◆ SOURCE EXTRACT ◆
'''
In my Bible study plan I’m always doing a deep dive on a section of Scripture. For the first three months of this year, I’m studying Ruth. I return to the book every day, studying it from multiple perspectives and reading. A lot.
A few days ago I thought of something that I’d never noticed before, after all these years of hearing and reading the story dozens of times. It’s something about the first major incident in the book.
We all know the story. Naomi and her husband move from Bethlehem—the house of bread—to Moab because of a famine. Their two sons marry Moabite women, and then all three men die. In the culture of that day, a childless widow is in very serious danger of starving to death. Naomi hears that the famine is over back in Bethlehem and decides to return—likely because she has family there who will be legally obligated to help her.
So far the story is pretty simple. But it’s complicated by the fact that one of her Moabite daughters-in-law, Ruth, wants to return with her.
Naomi argues against it, citing the obvious practical fact that Ruth is more likely to find a second husband in her own land. Naomi doesn’t mention the fact that the Moabites and the Israelites are enemies; the king of Moab had hired the prophet Balaam to curse Israel (Nu 22.4-5), and God had consequently cursed the king and his people (Nu 24.17). Surely Ruth’s marital prospects would be better in Moab.
But Ruth insists. She will go with Naomi; she will live with Naomi; she will adopt her people and culture; and she will worship her God (Ru 1.16)—for the rest of her life (Ru 1.17).
Look at this from Ruth’s perspective. The conventional wisdom in her day is that every ethnic group has its own god. Chemosh is the god of the Moabites—and their harvests are so plentiful that Yahweh’s people are coming over there to get a piece of the action. In all of Ruth’s experience to this point, she has seen nothing that would convince her that Yahweh cares for his people, or even that he is good. His people are starving, so Chemosh feeds them. Her father-in-law dies in Moab, as do his two sons, including Ruth’s husband, and all of them allegedly under the care of this tribal god Yahweh—who, to make matters worse, has placed her and her people under a specific curse.
'''
(Records)
'''
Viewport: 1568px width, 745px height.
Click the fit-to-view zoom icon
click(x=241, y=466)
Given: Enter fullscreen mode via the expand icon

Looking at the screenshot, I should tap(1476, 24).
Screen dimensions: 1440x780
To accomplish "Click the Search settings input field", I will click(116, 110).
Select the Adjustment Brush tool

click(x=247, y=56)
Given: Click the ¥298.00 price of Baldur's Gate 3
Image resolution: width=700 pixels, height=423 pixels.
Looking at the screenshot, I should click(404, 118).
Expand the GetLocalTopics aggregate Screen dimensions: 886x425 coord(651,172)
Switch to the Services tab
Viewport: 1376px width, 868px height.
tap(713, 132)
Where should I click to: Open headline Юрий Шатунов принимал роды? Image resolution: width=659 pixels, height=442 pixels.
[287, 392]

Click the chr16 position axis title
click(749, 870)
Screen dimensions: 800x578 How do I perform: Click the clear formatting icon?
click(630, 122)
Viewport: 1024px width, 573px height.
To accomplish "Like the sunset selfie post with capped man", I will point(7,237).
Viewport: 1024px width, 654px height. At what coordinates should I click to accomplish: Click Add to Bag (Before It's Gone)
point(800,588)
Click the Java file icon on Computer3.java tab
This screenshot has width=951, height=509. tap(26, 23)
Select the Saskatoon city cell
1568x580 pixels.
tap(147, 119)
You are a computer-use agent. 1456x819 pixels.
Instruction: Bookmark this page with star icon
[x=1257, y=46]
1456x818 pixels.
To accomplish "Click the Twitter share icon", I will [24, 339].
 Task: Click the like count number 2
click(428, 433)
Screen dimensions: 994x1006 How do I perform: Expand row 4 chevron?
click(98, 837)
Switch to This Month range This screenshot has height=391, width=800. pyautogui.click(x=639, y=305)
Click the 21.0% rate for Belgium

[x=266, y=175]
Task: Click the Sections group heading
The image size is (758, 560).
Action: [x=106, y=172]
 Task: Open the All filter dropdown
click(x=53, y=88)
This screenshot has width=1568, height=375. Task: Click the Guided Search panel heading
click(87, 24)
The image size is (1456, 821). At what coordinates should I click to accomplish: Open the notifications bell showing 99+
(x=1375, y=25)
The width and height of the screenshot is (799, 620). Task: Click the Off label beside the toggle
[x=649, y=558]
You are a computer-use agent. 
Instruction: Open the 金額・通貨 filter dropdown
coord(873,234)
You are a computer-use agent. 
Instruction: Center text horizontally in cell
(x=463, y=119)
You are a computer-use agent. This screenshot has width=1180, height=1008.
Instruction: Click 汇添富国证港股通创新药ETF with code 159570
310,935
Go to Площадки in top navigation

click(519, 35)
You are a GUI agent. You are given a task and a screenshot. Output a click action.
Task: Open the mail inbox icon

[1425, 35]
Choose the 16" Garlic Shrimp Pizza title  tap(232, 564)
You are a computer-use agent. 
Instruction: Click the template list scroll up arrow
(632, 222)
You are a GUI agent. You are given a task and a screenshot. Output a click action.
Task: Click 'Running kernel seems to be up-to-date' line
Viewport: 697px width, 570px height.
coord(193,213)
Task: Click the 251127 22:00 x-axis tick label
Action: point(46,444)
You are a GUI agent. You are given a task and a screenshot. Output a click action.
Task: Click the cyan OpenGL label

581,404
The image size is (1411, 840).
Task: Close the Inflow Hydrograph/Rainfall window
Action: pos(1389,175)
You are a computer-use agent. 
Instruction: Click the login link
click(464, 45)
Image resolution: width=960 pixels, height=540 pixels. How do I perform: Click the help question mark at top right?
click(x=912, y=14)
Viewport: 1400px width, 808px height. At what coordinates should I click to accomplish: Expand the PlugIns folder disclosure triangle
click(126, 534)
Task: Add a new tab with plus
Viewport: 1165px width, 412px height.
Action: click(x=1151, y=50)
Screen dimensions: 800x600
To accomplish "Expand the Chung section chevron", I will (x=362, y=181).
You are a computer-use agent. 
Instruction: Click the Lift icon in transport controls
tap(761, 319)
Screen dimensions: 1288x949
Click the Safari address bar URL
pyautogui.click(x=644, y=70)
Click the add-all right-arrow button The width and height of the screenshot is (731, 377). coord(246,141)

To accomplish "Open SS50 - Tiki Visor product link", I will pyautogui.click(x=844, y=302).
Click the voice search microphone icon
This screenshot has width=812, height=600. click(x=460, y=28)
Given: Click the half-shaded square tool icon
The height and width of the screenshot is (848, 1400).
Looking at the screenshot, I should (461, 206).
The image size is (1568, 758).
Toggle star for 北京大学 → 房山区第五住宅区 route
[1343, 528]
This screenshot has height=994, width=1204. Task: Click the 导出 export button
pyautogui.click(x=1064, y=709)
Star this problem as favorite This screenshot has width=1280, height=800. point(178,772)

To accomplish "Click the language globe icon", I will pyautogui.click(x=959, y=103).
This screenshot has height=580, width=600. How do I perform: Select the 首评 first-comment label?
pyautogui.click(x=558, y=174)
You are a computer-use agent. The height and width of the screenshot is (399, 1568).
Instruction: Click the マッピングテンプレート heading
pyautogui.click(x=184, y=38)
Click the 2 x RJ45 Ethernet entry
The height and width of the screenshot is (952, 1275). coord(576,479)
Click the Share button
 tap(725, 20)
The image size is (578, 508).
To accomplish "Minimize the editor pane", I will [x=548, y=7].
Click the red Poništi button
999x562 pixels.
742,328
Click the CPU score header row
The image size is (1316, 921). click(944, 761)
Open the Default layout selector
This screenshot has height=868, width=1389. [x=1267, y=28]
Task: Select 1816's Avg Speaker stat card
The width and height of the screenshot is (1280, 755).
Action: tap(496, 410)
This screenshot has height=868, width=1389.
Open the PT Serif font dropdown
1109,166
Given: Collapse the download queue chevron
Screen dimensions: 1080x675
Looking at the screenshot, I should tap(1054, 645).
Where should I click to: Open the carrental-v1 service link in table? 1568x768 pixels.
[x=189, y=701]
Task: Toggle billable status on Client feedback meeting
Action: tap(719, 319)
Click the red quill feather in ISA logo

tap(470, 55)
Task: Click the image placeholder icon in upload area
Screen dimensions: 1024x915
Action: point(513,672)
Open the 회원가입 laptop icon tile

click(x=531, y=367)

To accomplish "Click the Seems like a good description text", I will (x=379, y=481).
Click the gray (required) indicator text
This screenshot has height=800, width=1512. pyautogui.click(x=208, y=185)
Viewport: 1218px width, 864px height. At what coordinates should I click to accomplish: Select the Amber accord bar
'''
◆ WRITTEN TASK ◆
Rewrite the passage from the text about studying Ruth that begins at the words "A few days ago" and stops after "in the book.", putting "event" in place of "incident". Work only from the text about studying Ruth.

◆ RESULT OF THIS EXERCISE ◆
A few days ago I thought of something that I’d never noticed before, after all these years of hearing and reading the story dozens of times. It’s something about the first major event in the book.